# Show us your best flare!



## tntristan12 (Jun 10, 2014)

The rules of this contest are simple. Flare your fish and get a good picture of it! The rules of the contest are as follows.



All entries must be in by the 04 July.
You can submit as many entries as you would like, but only the last one will be considered for the result.
*This is an unofficial contest not being run by forum staff*. I am the sole judge of which entry is the best, but popular opinion will be considered, *so votes are encouraged!*
Victors will be ranked 1st, 2nd, and 3rd. There are no prizes, but you will have the knowledge that your fishy flares the best!
 
A flare is herein defined as an active threat/intimidation or mating display by one or more bettas.
You may trigger the flare by placing a mirror in front of your betta. Flares may be directed at betta fish on opposite sides of a transparent or translucent barrier. Flares may also be mating displays directed at a female betta.
Entries where two unseparated male bettas are displaying at one another will not be considered for entry, as physically placing two male bettas in the same tank is irresponsible and detrimental to the fish's health.

The gill flap does not need to be deployed in order for the flare to be considered valid, but it must be apparent that the fish is displaying plumage or otherwise attempting to make itself look more impressive.
*The more impressive the fish, the better chance your fish will have of being selected the victor!*
 
This is not a requirement, but please try to caption your photo, and *include fish names* so that the forum will know who the competitor is! 
*Have fun with it!*
Try to make your fish puff up at inanimate objects, colorful toys, or anything that isn't another betta fish.
Make it as fun for your fish as possible if you can.
"Happenstance" entries will be considered just as much as staged ones, but again the impressiveness of the display and the entertainment value of the resulting picture are the primary considerations for drawing a victor!
 


That's really all their is to it. Again, have fun with it! I'm looking forward to your entries. To guide you, here's an entry of mine. Since I'm the OP and the proctor of this contest, my own picture will not be considered for the competition. This is just motivation!

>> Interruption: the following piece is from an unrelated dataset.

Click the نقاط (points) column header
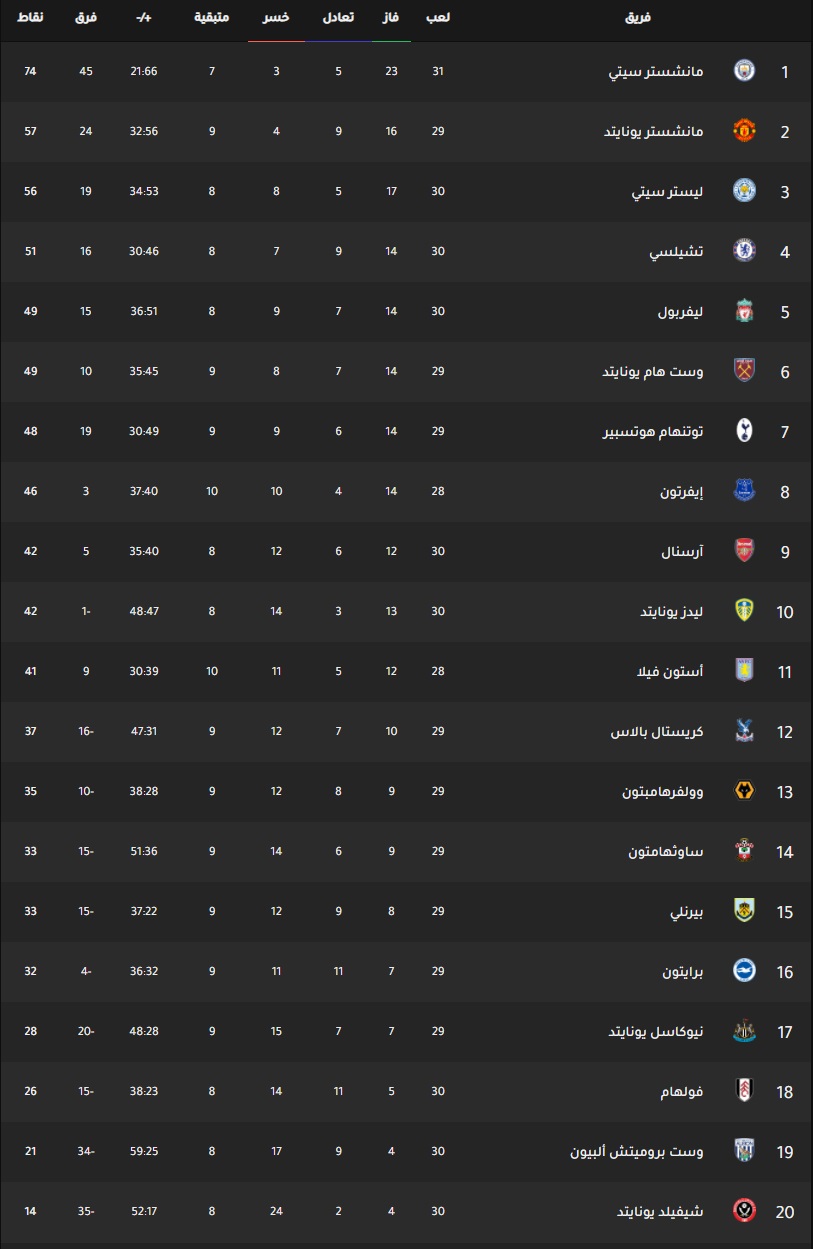 click(30, 18)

> *Professor X and Magneto take their mutant war to the next level.
> *​


----------



## brian c (Jun 25, 2014)

wow my fish flares my pinkie but not my other fingers not even my other pinkie


----------



## xShainax (Feb 11, 2012)

This was my mighty betta/frilled dinosaur, Jaws


----------



## brian c (Jun 25, 2014)

hmmm....cute is he pink?


----------



## xShainax (Feb 11, 2012)

brian c said:


> hmmm....cute is he pink?


He was actually a regular blue betta, the light made him look pink


----------



## brian c (Jun 25, 2014)

oh...cool


----------



## tntristan12 (Jun 10, 2014)

xShainax said:


> This was my mighty betta/frilled dinosaur, Jaws


Awww. Was Jaws one of the ones you lost? Cute little guy, he is!


----------



## xShainax (Feb 11, 2012)

tntristan12 said:


> Awww. Was Jaws one of the ones you lost? Cute little guy, he is!


I got him in October of 2012, he was my first rescue. My cat pushed his tank off of the headboard/shelf of my bed onto the floor. a few weeks after I got him and I didn't find him in time. He hated having his picture taken. He was a very very grumpy guy


----------



## brian c (Jun 25, 2014)

aww poor fish and bad kitty


----------



## CrazedHoosier (Mar 18, 2014)

This was one of my most aggressive Betta's flaring! He had swim bladder disorder. :-( He wasn't flaring his gills as much as flaring his fins.


----------



## tntristan12 (Jun 10, 2014)

Wow, CrazedHoosier. That's a beautiful fish you got there. Love the plumage!


----------



## BlueLacee (Dec 8, 2013)

They are both stunning. I'll have to post a pic when it's not 12:45 am


----------



## PonyJumper101 (Mar 23, 2010)

My best flare photo of one of my boys. I take many flare photos but this one is my all time favorite. The photo was taken in February 2014. 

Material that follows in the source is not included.